The WTO and various corporate lobbies have launched a global campaign to gin up fears about a supposed new wave of protectionism. A WTO report issued last week described “significant slippage” in the global commitment to free trade and included a long list of recent “trade measures” as evidence. Yet the list included unilateral tariff cuts, domestic food and product safety protections, WTO-legal procurement policies and anti-dumping actions. Indeed, the report stated that “There is no indication of an imminent descent into high intensity protectionism involving widespread resort to trade restriction and retaliation.” The G-20 declaration identifies falling demand as the lead reason trade flows have declined, while also noting growing protectionist “pressures.”

“The manufactured hysteria about creeping protectionism has caused a bit of G-20 communiqué schizophrenia,” said Wallach. “One page of the communiqué identifies ‘major failures … in financial regulation and supervision’ as ‘fundamental causes of the crisis’ and commits to ‘action to build a stronger, more globally consistent supervisory and regulatory framework for the future’ while the next page reaffirms the leaders’ commitment to concluding the WTO Doha Round negotiations that require further deregulation of finance.”

The G-20 communiqué also suggests that completion of the Doha Round could “boost the global economy by at least $150 billion” annually. That the G-20 communiqué would include such a figure is worrisome, given that the WTO, which is the source of this claim, provides no basis for its calculation and in 2005 declared that the Doha Round could account for up to $90 billion in boosted global economic activity, a figure it published in response to widespread criticism of it 2003 claims that the Round would generate $539 billion in new activity.

“Implementing the G-20’s ambitious goals will require changes to existing WTO rules that lock in domestically and export worldwide the extreme financial services deregulatory agenda that fostered the global economic crisis,” Wallach said. “It also will require the replacement of the WTO Doha Round agenda with new negotiations that liberate from the WTO’s constraints the domestic policy space that is needed to re-regulate the runaway financial services industry and stimulate the economy.”

WTO Financial Services Agreement rules:

• Forbid governments from limiting the size of banking, insurance and other financial service firms.

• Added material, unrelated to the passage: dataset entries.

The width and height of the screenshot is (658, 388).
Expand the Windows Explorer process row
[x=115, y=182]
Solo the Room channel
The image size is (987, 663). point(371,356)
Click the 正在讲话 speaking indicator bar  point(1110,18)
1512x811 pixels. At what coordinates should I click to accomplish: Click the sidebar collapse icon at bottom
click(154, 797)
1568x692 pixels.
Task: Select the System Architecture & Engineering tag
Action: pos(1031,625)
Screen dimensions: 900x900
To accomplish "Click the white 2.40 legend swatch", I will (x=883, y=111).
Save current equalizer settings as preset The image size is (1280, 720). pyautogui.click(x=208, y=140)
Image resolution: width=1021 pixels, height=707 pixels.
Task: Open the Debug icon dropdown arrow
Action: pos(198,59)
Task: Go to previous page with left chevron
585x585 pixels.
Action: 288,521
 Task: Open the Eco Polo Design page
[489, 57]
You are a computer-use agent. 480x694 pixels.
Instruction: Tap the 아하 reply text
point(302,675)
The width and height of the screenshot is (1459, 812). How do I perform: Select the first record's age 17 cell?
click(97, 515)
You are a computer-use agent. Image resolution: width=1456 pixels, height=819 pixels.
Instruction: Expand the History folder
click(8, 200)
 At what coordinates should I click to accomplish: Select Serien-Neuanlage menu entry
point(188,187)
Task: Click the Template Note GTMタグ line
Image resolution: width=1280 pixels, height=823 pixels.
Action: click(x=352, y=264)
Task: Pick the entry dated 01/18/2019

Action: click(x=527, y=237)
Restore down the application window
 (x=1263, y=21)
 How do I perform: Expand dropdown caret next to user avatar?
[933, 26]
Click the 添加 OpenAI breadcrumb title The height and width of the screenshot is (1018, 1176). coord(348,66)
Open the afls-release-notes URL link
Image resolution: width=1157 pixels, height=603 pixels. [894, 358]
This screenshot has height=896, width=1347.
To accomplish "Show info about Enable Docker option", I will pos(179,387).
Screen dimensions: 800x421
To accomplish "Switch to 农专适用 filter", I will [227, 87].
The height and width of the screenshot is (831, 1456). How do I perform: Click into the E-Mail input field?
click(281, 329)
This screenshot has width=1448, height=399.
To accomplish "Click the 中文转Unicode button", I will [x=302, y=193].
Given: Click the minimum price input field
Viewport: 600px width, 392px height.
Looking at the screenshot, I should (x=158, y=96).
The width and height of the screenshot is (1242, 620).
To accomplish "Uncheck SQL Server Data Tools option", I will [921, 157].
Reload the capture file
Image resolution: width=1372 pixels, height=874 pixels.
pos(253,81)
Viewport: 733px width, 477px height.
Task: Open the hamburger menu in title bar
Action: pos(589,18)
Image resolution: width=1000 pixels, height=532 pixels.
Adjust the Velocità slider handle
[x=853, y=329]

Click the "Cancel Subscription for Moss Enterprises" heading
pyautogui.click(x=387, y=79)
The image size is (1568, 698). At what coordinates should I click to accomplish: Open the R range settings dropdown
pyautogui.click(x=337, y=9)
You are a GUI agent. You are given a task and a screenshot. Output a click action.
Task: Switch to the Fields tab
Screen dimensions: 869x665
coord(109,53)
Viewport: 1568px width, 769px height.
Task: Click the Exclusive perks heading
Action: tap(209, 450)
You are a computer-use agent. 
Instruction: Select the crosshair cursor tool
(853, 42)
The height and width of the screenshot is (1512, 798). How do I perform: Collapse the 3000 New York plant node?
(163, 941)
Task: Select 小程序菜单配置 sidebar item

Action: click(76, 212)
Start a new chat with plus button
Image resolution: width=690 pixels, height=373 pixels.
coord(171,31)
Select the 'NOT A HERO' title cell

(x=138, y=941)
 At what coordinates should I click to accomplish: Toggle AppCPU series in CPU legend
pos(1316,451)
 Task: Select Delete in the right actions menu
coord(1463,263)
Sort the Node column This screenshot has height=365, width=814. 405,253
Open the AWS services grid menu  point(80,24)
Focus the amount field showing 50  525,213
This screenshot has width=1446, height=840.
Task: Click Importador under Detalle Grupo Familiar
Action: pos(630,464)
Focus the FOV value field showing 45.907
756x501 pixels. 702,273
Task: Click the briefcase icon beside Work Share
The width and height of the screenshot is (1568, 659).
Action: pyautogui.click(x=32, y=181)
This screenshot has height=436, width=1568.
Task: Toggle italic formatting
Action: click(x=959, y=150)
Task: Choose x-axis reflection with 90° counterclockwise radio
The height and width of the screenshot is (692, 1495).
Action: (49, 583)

As Simon Johnson, former chief economist of the International Monetary Fund has said, “too big to fail is too big to exist.” Yet WTO rules explicitly forbid signatory governments from limiting the size of foreign financial service firms, even if such limits are equally applied to domestic firms;

• Forbid governments from establishing “firewalls” that, for instance, prevent firms involved in commercial banking or in providing insurance from gambling peoples’ savings on risky investment businesses;

• Forbid establishment of new regulation or reinstatement of regulations removed to comply with the WTO. The WTO FSA “standstill rule” agreed to by the United States and other Organization for Economic Cooperation and Development (OECD) member countries explicitly forbids countries from establishing any new regulatory policies that might roll back their deregulatory commitments. These commitments were made by previous governments with respect to a vast array of insurance, banking and other financial services; and

• Limit the degree of government oversight. Under current rules, domestic regulations are subject to review by WTO tribunals to make the subjective determination of whether “they are not more burdensome than necessary.” Also forbidden are moves by member countries to “apply licensing and qualification requirements and technical standards that … could not reasonably have been expected of that Member at the time the specific commitments in those sectors were made.” This requirement conflicts with the widely accepted imperative of adopting new regulation of financial services.